Game development as a starting point
Henrik’s academic journey started when he was accepted to the bachelor degree program Game development and programming at the University of Skövde.
- I’ve always been interested in programming and algorithms. And after my bachelor I got a job as a research assistant working with optimization problems here at the University, says Henrik and continues. That is how I came in contact with many of the colleagues I have today.
Henrik’s work as a research assistant inspired him to continue studying and not long after he took his master degree in automation engineering which ultimately lead he where is today. The aim of Henrik’s research is to help decision makers make better decisions by identifying patterns that lead to the best performance.
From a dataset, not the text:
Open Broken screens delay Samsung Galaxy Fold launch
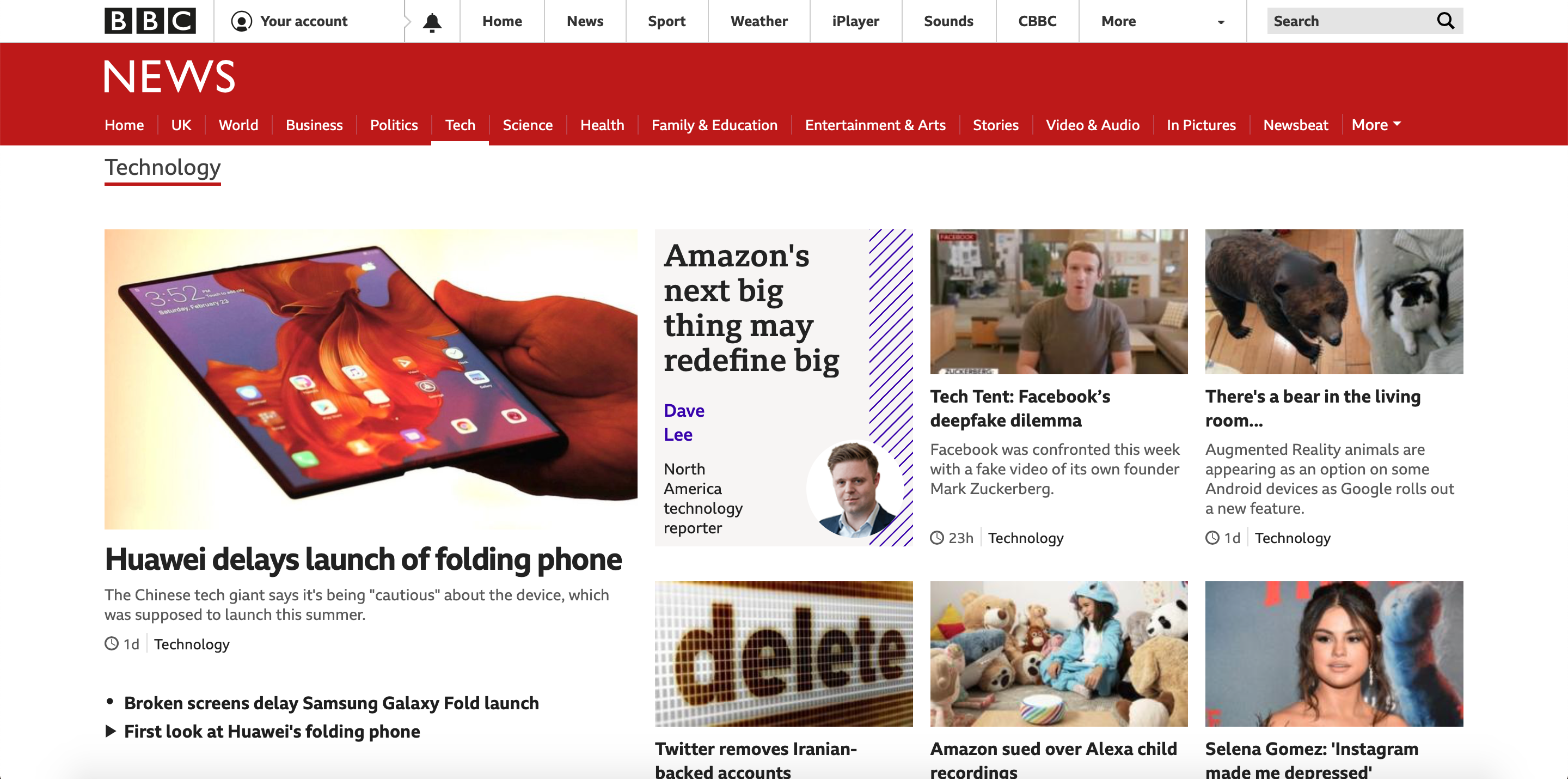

Typically, decision makers have certain preferences that are used for selecting a final solution to be implemented in practice. Most multi-criteria decision analysis methods focus on the solutions’ performance in the objective space. However, it is in the decision space where practically relevant knowledge resides.
- Having access to this knowledge can help decision makers gain additional insights into the problem and the optimization process, leading to more informed decision making. The method I use can be applied to any optimization problem, says Henrik.
The car exemplifies Henrik’s method
- I can use the performance of a car to exemplify my research. We have horse power on one end, and a fuel-efficient car on the other. To understand the optimal performance, according to preferences, we need to know the relations between horse power and fuel efficient and the decision variables. This data is analyzed in a decision support system that I have developed, Mimer. A software that identifies these patterns that describe the relationships between the variables in the decision space and the outcome in the objective space, according to defined preferences. The result helps understand the best performance so the car can be optimized accordingly, says Henrik.
Enjoy doing research
Henrik is now half way through his PhD. and when asking about his plans for the future, Henrik is quick to answer.
-I’d like to keep working with research, whether it is within academia or industry . I really like doing research, it is fun, concludes Henrik Smedberg.
The decision support system Henrik uses in his research is called Mimer. It is developed by Henrik and allow him to understand relations between different performances.